136 A.3d 963
N.J. Super. Ct. App. Div.2016Background
- ELEC (New Jersey Election Law Enforcement Commission) issued a complaint (Sept. 2013) against Joseph DiVincenzo and Jorge Martinez based on alleged campaign-finance violations; respondents requested a hearing and matter was sent to the OAL.
- Between authorization (Jan. 2013) and issuance of the complaint, two commissioners died and one recused, leaving at times only two commissioners (both Republicans) to authorize the complaint.
- An ALJ (OAL) issued an initial decision (Sept. 16, 2015) dismissing the complaint as void ab initio, concluding ELEC lacked the quorum/authority to initiate the complaint under statutes requiring a "majority vote of the entire authorized membership."
- Under N.J.S.A. 52:14B-10(c), the agency head has 45 days to adopt/reject/modify the ALJ decision, with one allowable 45-day extension for good cause; further extensions require unanimous party consent after the 2014 amendment.
- With only one acting commissioner able to act and respondents refusing consent to another extension, ELEC sought emergent relief from the Appellate Division to toll the deemed-adopted period so ELEC could act after vacancies are filled.
- The Appellate Division denied ELEC's emergent stay request, vacated its prior tolling order, and limited its review to the stay/extension question (not the merits of the ALJ's jurisdictional ruling).
Issues
| Issue | Plaintiff's Argument (ELEC) | Defendant's Argument (Respondents) | Held |
|---|---|---|---|
| Whether a stay/toll of the 45-day deemed-adopted period was warranted pending appointment of commissioners | ELEC: stay preserves status quo so ELEC can exercise statutory right to adopt/reject/modify the ALJ decision once commissioners are appointed; Crowe factors met (likely success, irreparable harm, equities favor ELEC) | Respondents: statute (post-2014 amendment) limits extensions; deemed-adopted rule should operate; no irreparable harm to ELEC warrants indefinite toll | Denied: ELEC failed to show clear and convincing evidence of irreparable harm or reasonable probability of success on its legal theory; balance of hardships did not favor tolling |
| Whether the ALJ lacked authority to dismiss the complaint on jurisdictional grounds (i.e., whether OAL could decide that ELEC lacked quorum to initiate complaint) | ELEC: jurisdictional dismissal should be exclusively resolved by appellate review; ALJ lacked power to render effectively unreviewable final decision | Respondents: ALJ has authority to decide substantive and procedural issues in contested cases, including jurisdictional challenges | Court: Did not decide merits; observed that ALJ’s reading was debatable and ELEC’s legal theory was not established as settled law or likely to succeed |
| Interpretation of statutory requirement "majority vote of the entire authorized membership" — whether it applies to preliminary enforcement actions or only final adjudications | ELEC: requirement undermines agency’s ability to perform pre-hearing enforcement steps; seeks reading that preserves agency's authority to proceed | Respondents: ALJ interpreted the statutory language to require three of four votes for determinations (including issuance of complaint) | Court: Language departs from common-law quorum rule and requires three votes for applicable "determinations;" but reasonable inference exists that the requirement targets final determinations after adjudication rather than preliminary investigatory steps; ALJ’s view is therefore contestable |
| Whether public interest and statutory scheme justify relief despite statutory amendment curtailing serial extensions | ELEC: public interest in enforcement supports relief; otherwise administrative enforcement authority impaired | Respondents: legislative amendment reflects policy to limit delay; preserving finality serves public and respondents’ interest in resolution | Court: Recognized public importance of enforcement but concluded statute and equities do not support the indefinite stay ELEC sought |
Key Cases Cited
- Crowe v. De Gioia, 90 N.J. 126 (1982) (sets standard for granting stays/injunctive relief in state courts)

Given task
Condense the case summary above into two sentences.

Stored rows
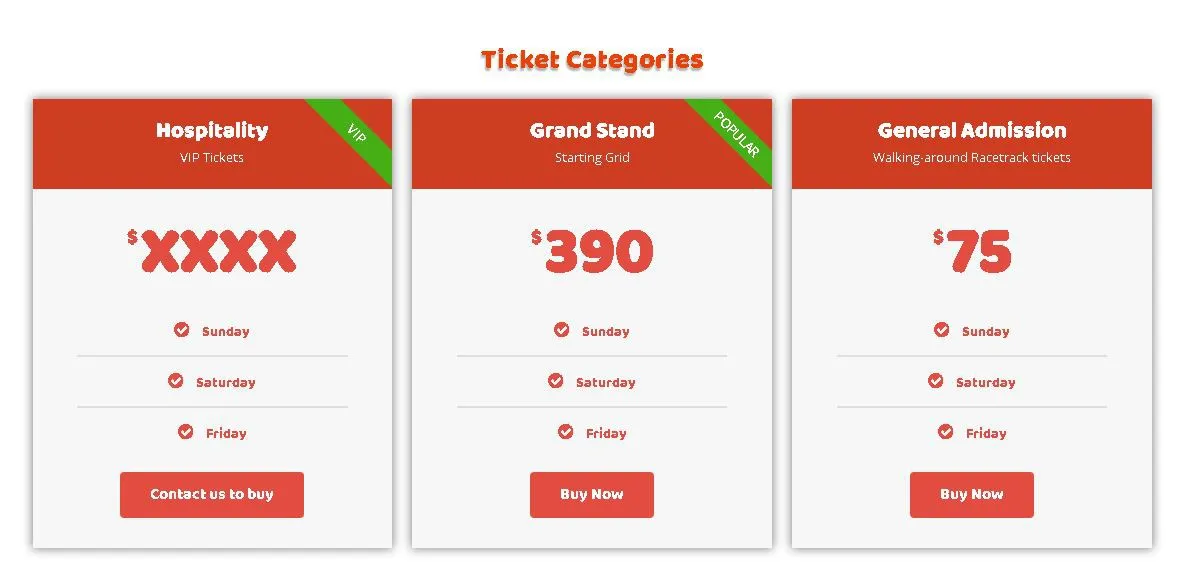Click the Hospitality card title
Screen dimensions: 1190x585
pyautogui.click(x=212, y=131)
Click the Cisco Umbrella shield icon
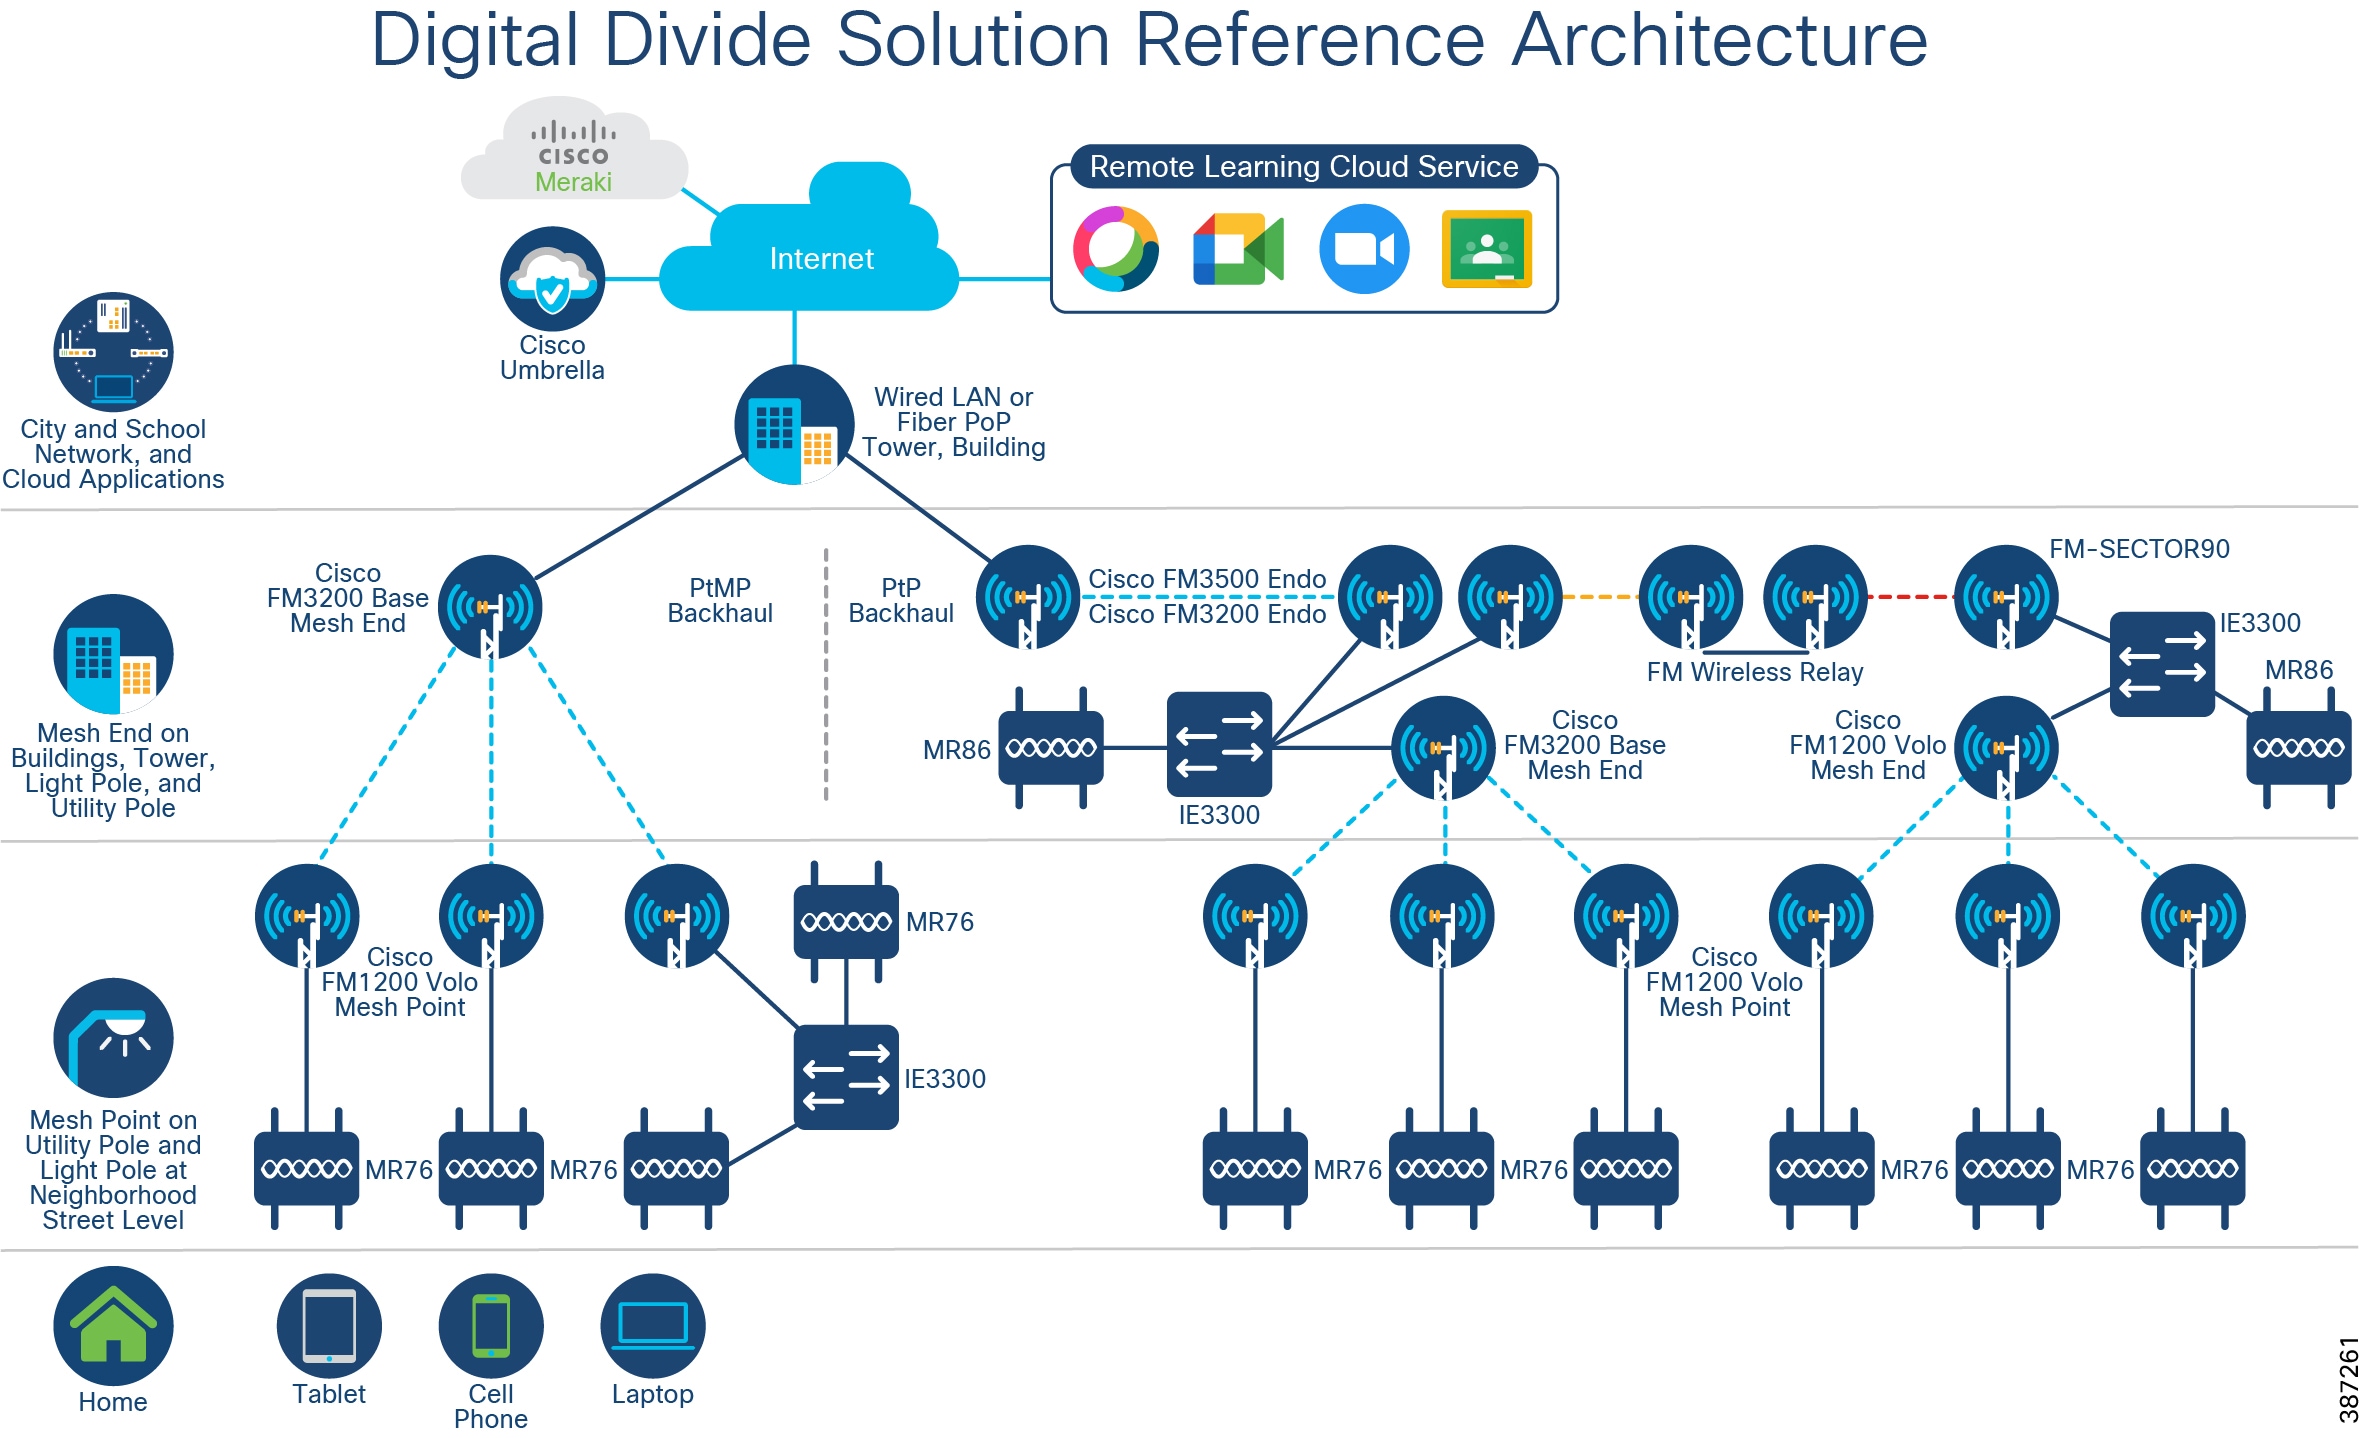 pyautogui.click(x=552, y=280)
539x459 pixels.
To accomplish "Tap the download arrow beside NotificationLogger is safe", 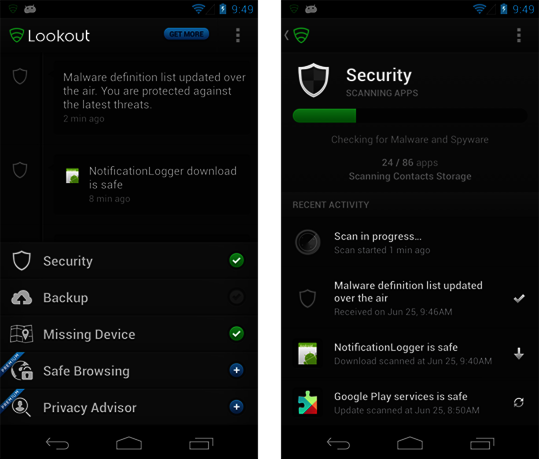I will [519, 353].
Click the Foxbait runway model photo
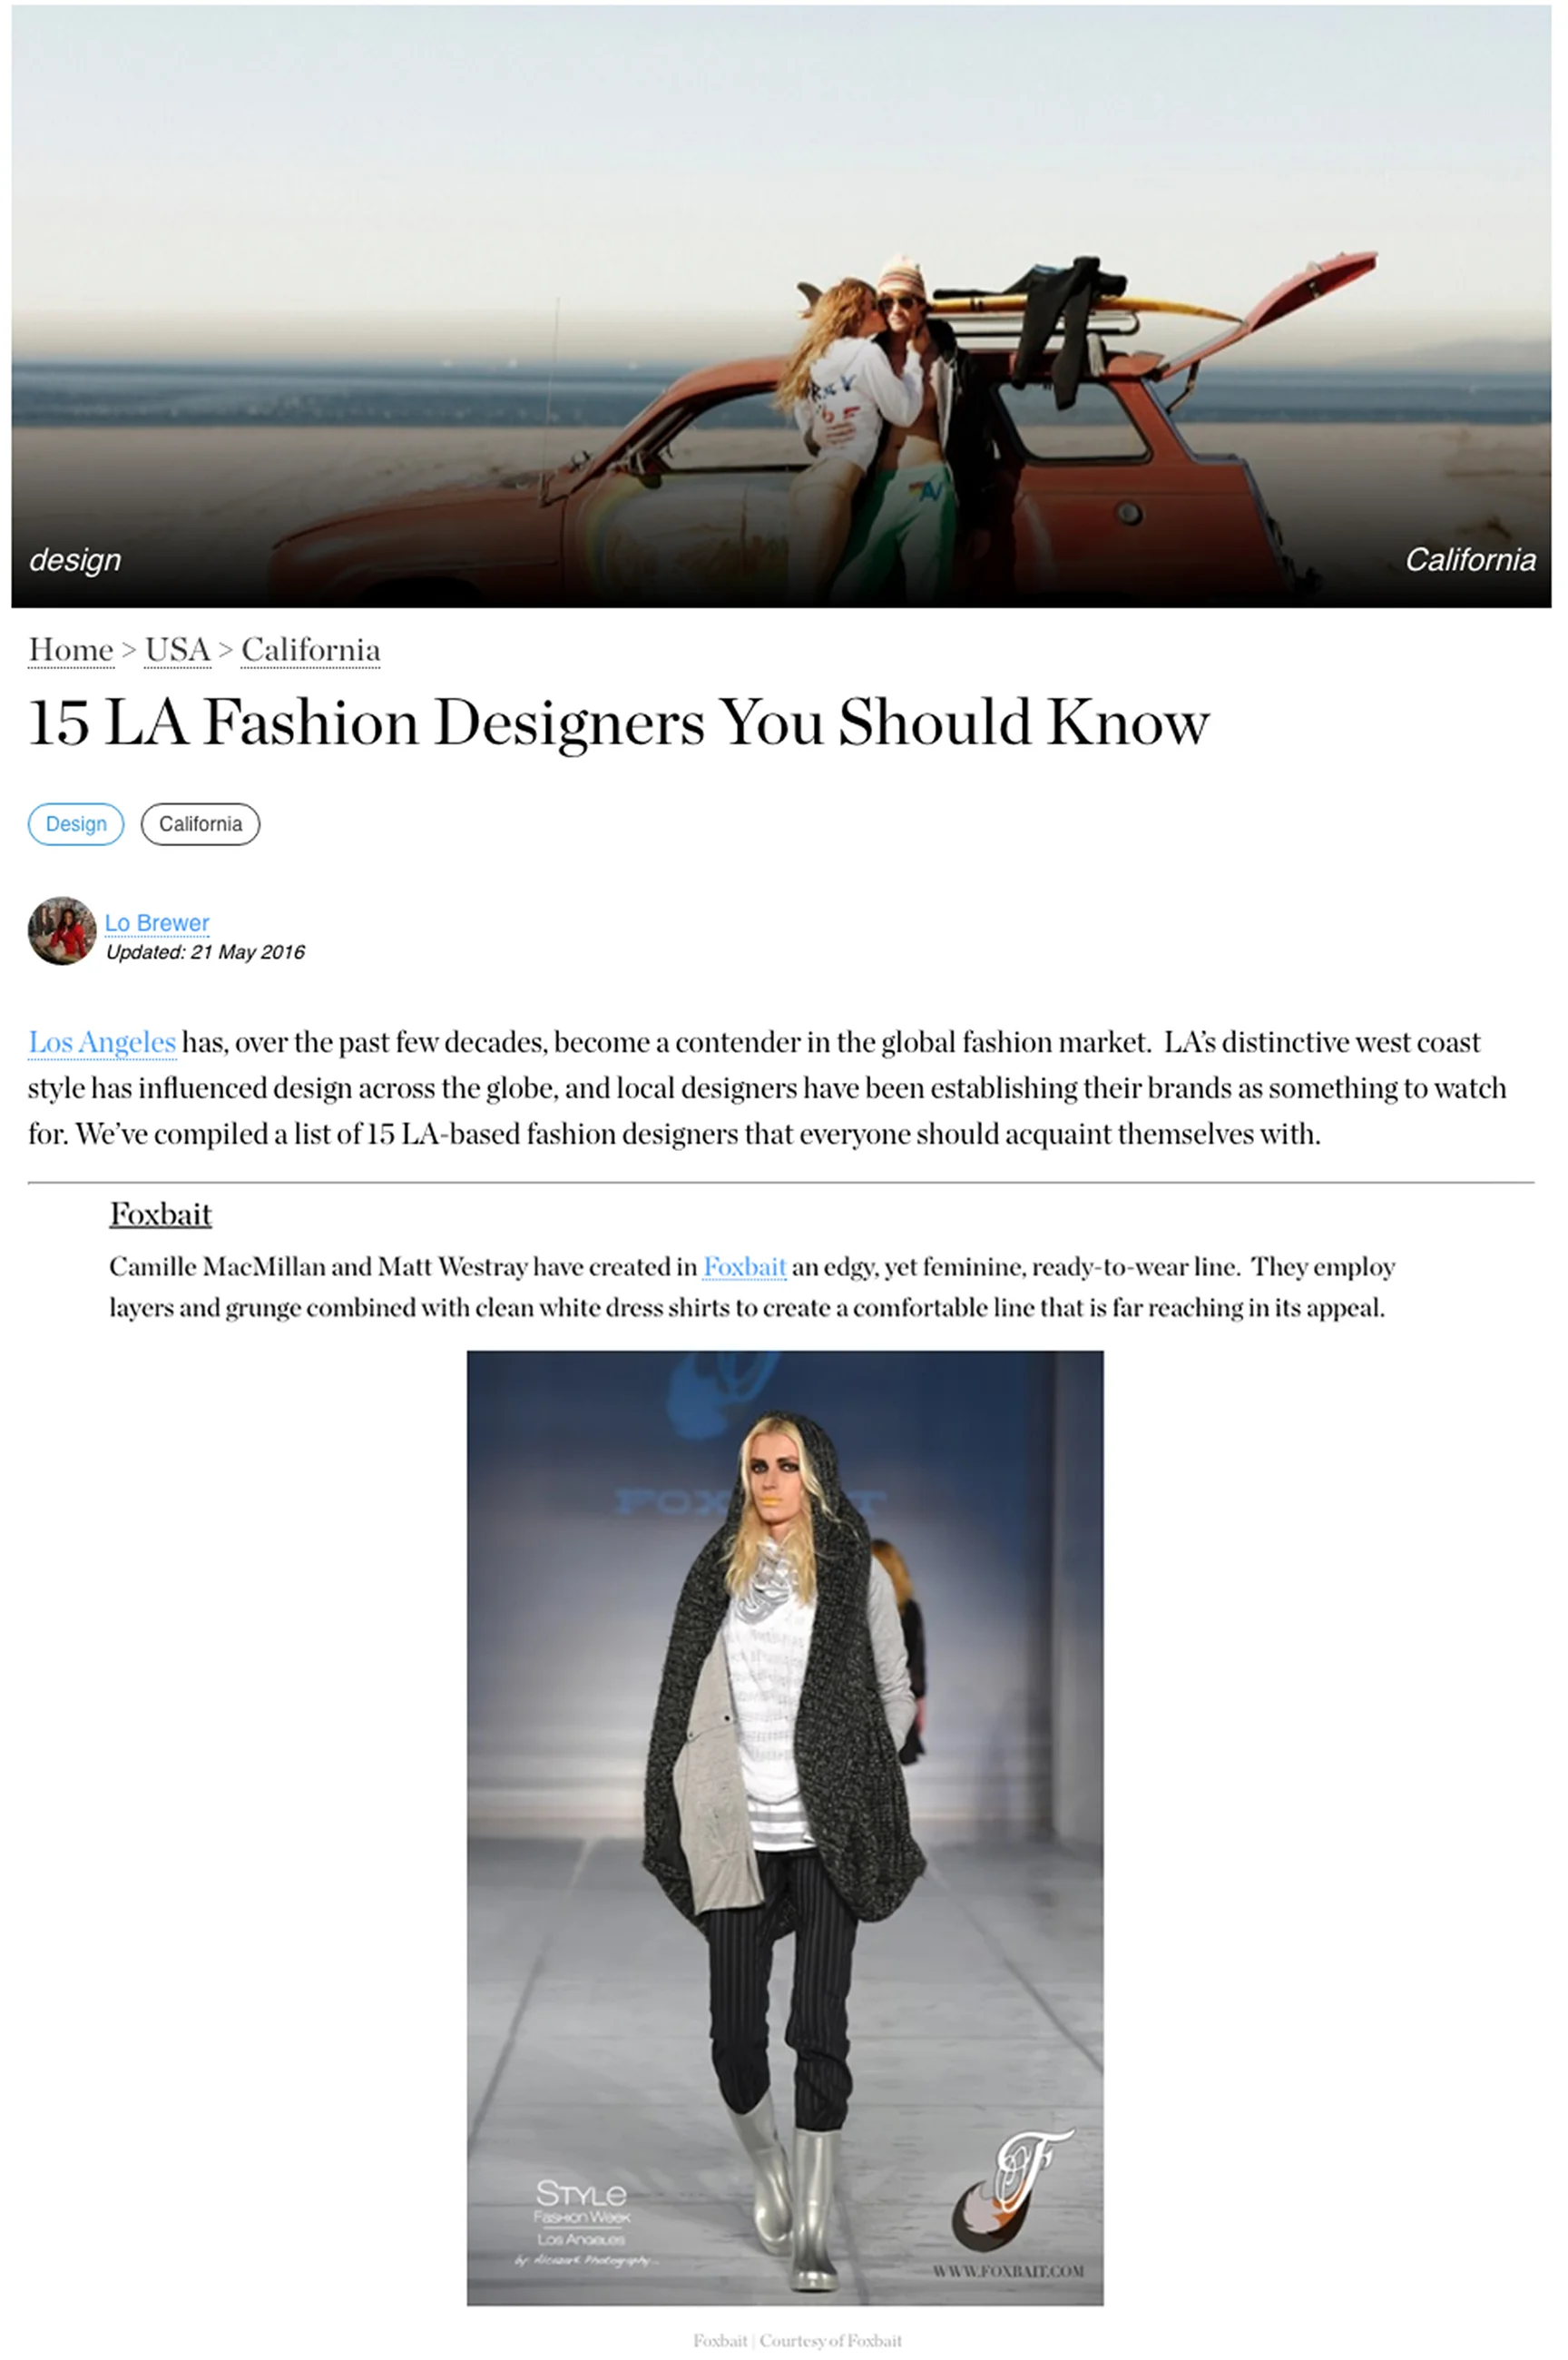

Answer for this exercise
After an administrative law judge dismissed ELEC's campaign-finance complaint against Joseph DiVincenzo and Jorge Martinez as void ab initio for lack of a quorum, ELEC asked the Appellate Division to toll the 45-day deemed-adopted period until commissioner vacancies were filled, because only one acting commissioner could act and respondents refused consent to another extension. The Appellate Division denied the stay and vacated its prior tolling order, finding that ELEC had not shown clear and convincing evidence of irreparable harm or a reasonable probability of success and that the balance of hardships did not favor tolling, while leaving the merits of the jurisdictional ruling undecided and noting that it was debatable.